* Directions
Starting at the line that contains "Select the app terminal type radio", reproduce only the lines through the end of the data, exactly, including both the first and the last; skip the pictures.

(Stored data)
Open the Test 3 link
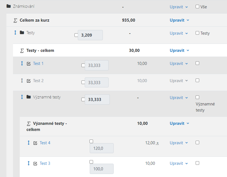 [45, 163]
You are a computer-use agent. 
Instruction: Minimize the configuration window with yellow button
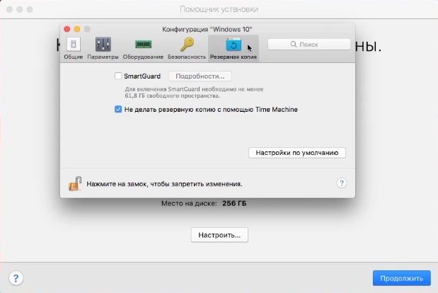[78, 29]
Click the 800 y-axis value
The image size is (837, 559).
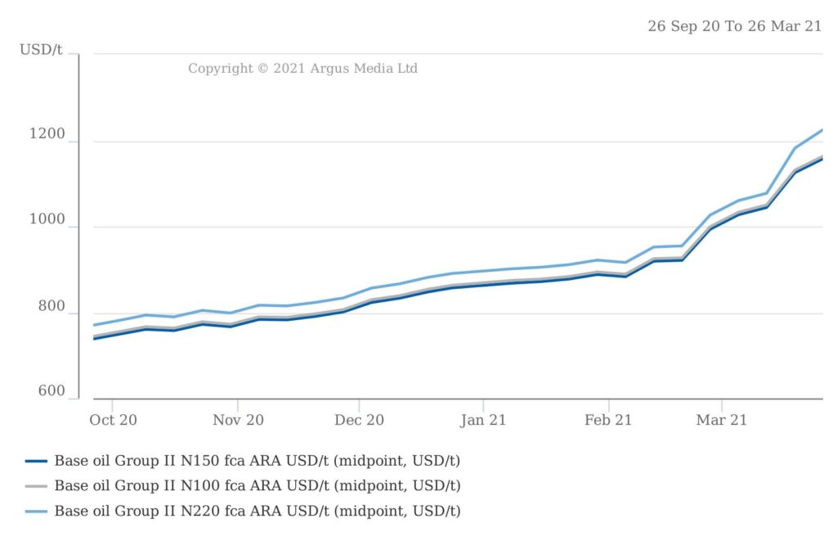[52, 306]
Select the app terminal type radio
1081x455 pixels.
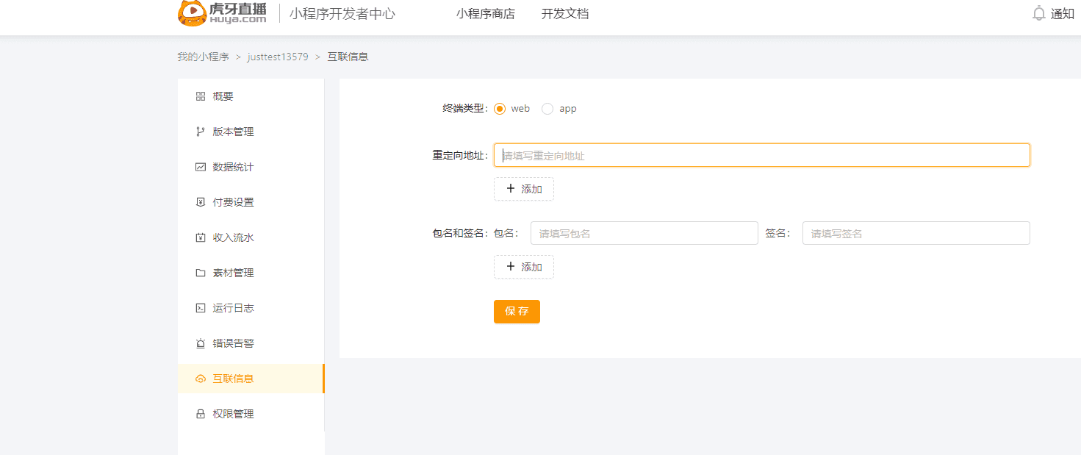pos(547,109)
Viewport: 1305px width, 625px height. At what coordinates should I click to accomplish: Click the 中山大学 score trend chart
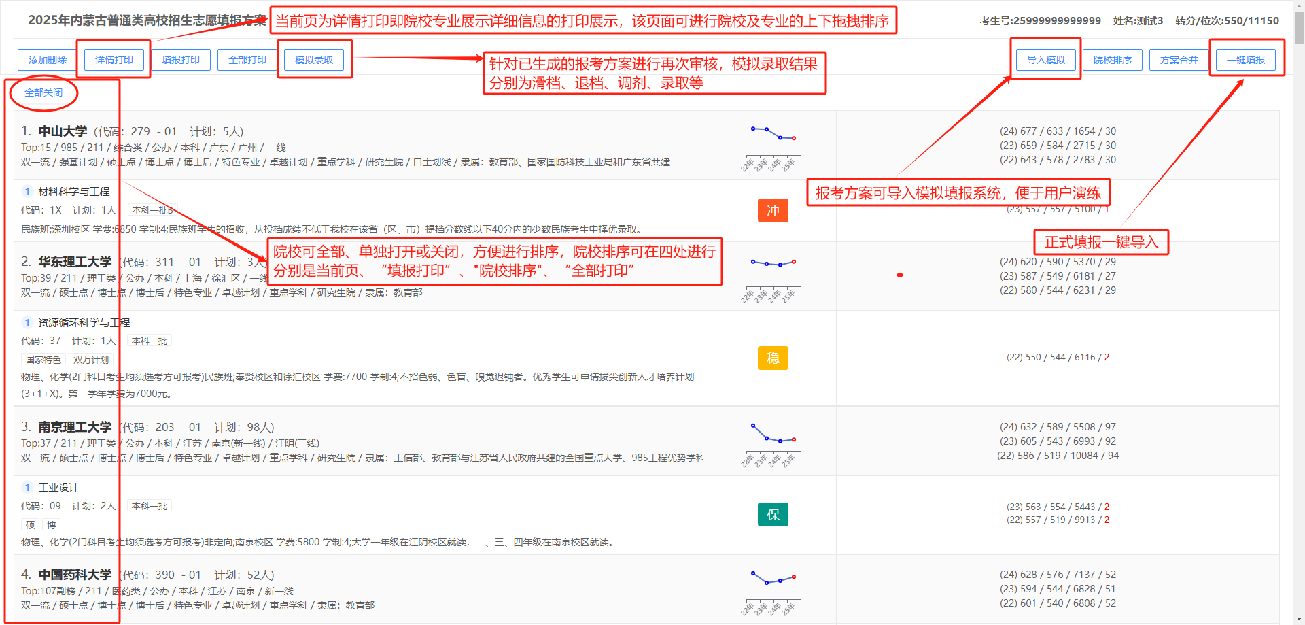[x=773, y=147]
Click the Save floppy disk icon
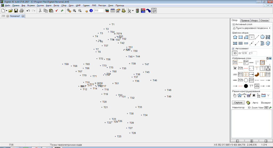The height and width of the screenshot is (148, 273). (x=16, y=11)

* Answer box
Select the app terminal type radio
1081x455 pixels.
pos(547,109)
Viewport: 1305px width, 625px height. At what coordinates should I click to accomplish: Click the 中山大学 score trend chart
[x=773, y=147]
Click the Save floppy disk icon
The height and width of the screenshot is (148, 273). (x=16, y=11)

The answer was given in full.